REALM - Augment Language Models with a Knowledge Retriever

The Retrieval-Augmented Language Model (REALM) is described in the paper “REALM: Retrieval-Augmented Language Model Pre-Training”, published by Google in Feburary 2020. REALM augments language models with a knowledge retriever, such that during pretraining, fine-tuning, and inference, the language model is able to retrieve and attend over text documents from an external corpus. This has two benefits: (i) without such an external knowledge source, the parameters of the language model is the sole source of all learned knowledge thus requiring larger and larger model size to store increasing more knowledge, (ii) without an external knowledge source, the trained language model is inherently static.

Model Architecture

The premise of REALM is the following:

Given an input $x$, learn a distribution $p(y|x)$ over possible outputs $y$. For pretraining, $x$ is a sentence with masked out tokens and the model must predict the identity $y$ of those tokens. For fine-tuning on a QA task, $x$ is a question, and $y$ is the answer.
To model $p(y|x)$, REALM decomposes this into 2 steps:
- Given $x$, first retrieve helpful documents $z$. We model this as $p(z|x)$.
- Then we generate $y$ using $p(y|z,x)$.

Neural Knowledge Retriever

This models $p(z|x)$ as follows: $p(z|x) = \frac{\text{exp }f(x,z)}{\sum_{z'} \text{exp }f(x,z')}$ $f(x,z) = \text{Embed}_{\text{input}}(x)^{T} \text{Embed}_{\text{doc}}(z)$

Relevance score $f(x,z)$ is the inner product of the vector embeddings. The retrieval function $p(z|x)$ is then a softmax over the relevance scores.
$\text{Embed}_{\text{input}}$ and $\text{Embed}_{\text{doc}}$ are embedding functions that map input $x$ and document $z$ to $d$-dimensional vectors, defined as follows: $\text{Embed}_{\text{input}}(x) = \mathbf{W}_{input} \text{ BERT}_{\text{CLS}}(\text{join}_{\text{BERT}}(x))$ $\text{Embed}_{\text{doc}}(z) = \mathbf{W}_{\text{doc}} \text{ BERT}_{\text{CLS}}(\text{join}_{\text{BERT}} (z_{\text{title}}, z_{\text{body}}))$
- Where $\mathbf{W}$ is a linear layer to reduce the dimensionality of the input embedding vector, and $\text{join}_{\text{BERT}}$ is the BERT style concatenation: $\text{join}_{\text{BERT}} = [\text{CLS}] x_1 [\text{SEP}] x_2 [\text{SEP}]$

Knowledge Augmented Encoder

This models $p(y|z,x)$ as follows. We first join $x$ and $z$ into a single sequence that we feed into a Transformer (separate from the one used for the Neural knowledge retriever).

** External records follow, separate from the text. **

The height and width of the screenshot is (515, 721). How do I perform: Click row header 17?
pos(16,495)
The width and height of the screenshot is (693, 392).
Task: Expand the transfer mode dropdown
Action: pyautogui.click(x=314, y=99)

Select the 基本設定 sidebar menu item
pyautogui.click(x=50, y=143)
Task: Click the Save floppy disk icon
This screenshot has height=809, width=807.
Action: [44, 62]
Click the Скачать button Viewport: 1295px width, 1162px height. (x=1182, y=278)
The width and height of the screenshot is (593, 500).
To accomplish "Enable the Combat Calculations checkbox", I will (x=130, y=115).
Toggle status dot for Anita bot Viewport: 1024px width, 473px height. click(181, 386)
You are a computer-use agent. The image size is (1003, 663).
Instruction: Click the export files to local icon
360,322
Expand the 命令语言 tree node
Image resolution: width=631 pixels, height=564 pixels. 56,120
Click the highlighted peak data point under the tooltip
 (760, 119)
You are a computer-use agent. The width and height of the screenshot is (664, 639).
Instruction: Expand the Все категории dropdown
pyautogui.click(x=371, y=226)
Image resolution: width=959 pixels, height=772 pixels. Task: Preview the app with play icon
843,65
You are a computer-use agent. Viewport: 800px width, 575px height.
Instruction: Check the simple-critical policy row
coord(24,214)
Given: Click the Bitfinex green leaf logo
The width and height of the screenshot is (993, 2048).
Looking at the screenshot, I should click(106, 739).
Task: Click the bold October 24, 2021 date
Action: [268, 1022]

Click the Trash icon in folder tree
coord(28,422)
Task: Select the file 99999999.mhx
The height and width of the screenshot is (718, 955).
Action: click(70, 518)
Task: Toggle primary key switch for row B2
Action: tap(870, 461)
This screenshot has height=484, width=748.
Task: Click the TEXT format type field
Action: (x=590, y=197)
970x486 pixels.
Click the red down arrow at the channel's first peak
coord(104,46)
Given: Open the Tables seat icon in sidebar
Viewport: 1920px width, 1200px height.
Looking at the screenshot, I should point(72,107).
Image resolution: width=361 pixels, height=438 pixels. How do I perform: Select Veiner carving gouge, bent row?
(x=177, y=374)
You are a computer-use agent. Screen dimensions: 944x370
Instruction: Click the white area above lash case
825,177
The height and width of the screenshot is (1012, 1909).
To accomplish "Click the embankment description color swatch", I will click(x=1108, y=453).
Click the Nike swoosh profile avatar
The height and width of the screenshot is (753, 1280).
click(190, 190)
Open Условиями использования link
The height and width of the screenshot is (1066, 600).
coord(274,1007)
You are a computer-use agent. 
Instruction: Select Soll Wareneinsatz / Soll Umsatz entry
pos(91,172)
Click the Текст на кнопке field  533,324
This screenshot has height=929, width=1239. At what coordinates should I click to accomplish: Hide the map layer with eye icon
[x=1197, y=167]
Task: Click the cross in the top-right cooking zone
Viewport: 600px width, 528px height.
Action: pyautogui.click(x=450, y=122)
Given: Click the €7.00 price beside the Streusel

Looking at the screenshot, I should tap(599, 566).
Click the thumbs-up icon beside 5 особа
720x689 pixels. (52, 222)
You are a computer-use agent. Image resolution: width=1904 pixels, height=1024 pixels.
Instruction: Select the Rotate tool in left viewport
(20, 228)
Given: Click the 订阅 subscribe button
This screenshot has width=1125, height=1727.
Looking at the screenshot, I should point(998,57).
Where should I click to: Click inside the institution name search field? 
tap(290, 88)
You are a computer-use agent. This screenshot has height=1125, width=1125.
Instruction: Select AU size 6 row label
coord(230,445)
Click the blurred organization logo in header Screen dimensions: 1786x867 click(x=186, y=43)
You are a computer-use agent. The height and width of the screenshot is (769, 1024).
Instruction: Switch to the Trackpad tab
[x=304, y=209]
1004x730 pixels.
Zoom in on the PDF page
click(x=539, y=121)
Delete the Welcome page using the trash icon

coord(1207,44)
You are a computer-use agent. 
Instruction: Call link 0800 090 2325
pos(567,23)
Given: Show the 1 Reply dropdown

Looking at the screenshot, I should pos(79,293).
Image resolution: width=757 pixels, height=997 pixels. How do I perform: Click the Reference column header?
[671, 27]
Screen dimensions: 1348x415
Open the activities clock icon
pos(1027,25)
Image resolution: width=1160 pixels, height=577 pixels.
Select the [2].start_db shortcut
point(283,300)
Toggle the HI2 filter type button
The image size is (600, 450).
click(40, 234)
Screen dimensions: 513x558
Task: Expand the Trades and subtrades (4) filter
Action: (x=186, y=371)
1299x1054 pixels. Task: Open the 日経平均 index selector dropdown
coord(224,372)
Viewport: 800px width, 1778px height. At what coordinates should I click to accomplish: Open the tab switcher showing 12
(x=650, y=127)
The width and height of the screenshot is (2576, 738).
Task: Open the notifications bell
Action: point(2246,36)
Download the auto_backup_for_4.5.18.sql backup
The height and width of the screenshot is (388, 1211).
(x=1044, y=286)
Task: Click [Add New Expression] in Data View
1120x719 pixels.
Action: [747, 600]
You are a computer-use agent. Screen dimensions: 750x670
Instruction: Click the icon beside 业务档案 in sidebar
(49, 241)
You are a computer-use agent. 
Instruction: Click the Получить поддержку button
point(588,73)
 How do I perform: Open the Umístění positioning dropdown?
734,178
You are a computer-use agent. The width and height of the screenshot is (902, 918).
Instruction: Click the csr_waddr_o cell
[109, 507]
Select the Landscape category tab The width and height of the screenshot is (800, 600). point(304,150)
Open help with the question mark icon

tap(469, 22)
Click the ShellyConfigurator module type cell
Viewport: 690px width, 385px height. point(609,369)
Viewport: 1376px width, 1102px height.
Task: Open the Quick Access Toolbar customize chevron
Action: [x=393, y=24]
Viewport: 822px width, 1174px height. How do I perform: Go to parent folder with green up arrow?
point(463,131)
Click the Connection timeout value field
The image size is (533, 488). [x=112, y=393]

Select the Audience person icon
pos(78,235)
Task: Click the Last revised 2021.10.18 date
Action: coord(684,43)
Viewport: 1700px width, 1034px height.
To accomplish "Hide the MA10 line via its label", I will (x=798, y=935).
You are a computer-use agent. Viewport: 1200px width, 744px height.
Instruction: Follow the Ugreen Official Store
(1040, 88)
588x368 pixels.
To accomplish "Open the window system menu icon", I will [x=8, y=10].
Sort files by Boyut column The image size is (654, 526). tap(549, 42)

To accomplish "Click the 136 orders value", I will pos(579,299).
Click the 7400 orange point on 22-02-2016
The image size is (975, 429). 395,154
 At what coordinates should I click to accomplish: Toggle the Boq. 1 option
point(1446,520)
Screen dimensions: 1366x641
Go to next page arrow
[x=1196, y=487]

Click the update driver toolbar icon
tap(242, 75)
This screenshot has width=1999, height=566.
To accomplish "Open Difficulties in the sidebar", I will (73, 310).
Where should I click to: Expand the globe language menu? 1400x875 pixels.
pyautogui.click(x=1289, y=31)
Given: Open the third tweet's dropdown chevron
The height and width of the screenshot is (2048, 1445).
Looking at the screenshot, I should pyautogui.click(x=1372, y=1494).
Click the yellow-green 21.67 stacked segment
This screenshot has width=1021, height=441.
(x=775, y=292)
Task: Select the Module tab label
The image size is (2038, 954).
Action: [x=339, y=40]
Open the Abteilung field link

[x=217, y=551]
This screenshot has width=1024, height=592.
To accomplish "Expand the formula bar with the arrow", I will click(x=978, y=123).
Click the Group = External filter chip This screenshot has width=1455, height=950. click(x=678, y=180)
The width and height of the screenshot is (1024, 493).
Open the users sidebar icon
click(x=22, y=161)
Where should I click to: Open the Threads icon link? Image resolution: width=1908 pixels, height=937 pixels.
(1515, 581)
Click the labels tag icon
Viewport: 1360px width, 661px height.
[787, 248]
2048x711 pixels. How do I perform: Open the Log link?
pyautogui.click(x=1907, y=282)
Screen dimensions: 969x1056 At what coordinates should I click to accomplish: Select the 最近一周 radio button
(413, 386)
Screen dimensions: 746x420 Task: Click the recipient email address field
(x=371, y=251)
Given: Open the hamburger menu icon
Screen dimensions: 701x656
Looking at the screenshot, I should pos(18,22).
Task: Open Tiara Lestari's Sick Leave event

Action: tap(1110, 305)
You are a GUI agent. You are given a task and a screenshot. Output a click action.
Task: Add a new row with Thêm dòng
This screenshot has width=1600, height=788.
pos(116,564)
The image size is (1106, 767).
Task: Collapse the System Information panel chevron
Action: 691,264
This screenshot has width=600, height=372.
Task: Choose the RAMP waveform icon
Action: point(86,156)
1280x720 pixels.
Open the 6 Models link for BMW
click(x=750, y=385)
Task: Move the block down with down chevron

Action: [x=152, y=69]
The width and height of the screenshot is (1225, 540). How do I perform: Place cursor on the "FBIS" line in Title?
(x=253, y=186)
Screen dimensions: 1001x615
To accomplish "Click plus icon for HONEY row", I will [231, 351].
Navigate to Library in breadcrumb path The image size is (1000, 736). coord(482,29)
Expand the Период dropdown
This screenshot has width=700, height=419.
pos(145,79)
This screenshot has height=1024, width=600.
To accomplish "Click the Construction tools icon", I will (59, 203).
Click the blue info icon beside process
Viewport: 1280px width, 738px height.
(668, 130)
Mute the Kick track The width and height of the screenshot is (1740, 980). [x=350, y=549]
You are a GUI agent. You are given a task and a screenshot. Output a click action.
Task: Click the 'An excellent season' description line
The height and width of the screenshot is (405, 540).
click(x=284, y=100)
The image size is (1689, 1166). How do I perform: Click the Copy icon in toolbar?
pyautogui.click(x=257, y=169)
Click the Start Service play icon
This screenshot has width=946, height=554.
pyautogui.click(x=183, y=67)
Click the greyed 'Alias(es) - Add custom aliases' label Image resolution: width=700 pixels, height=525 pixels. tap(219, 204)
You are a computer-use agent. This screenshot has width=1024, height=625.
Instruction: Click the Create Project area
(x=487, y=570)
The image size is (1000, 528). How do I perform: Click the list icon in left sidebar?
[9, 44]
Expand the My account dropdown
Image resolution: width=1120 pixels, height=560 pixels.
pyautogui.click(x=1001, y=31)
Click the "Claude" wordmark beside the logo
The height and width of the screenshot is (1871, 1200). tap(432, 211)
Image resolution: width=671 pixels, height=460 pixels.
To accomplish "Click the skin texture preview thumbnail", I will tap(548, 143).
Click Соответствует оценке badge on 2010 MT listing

For MLM pretraining, we operate on $\text{BERT}_{\text{MASK}(j)}(\text{join}_{\text{BERT}}(x, z_{\text{body}}))$: i.e. first join, then apply MLM masking.

For QA fine-tuning, the assumption is that the answer $y$ can be found as a contiguous sequence of tokens in some document $z$. The $p(y|z,x)$ is defined as follows: $p(y|z,x) \propto \sum_{s \in S(z,y)} \text{exp} (\text{MLP}([h_{\text{START}(s)} ; h_{\text{END}(s)}]))$ $h_{\text{START}(s)} = \text{BERT}_{\text{START}(s)}(\text{join}_{\text{BERT}}(x, z_{\text{body}}))$ $h_{\text{END}(s)} = \text{BERT}_{\text{END}(s)}(\text{join}_{\text{BERT}}(x, z_{\text{body}}))$

Where $\text{BERT}_{\text{START}(s)}$ and $\text{BERT}_{\text{END}(s)}$ denote the start and end tokens embedding vectors, and $S(z,y)$ is the set of spans matching $y$ in document $z$.

Written on January 26, 2023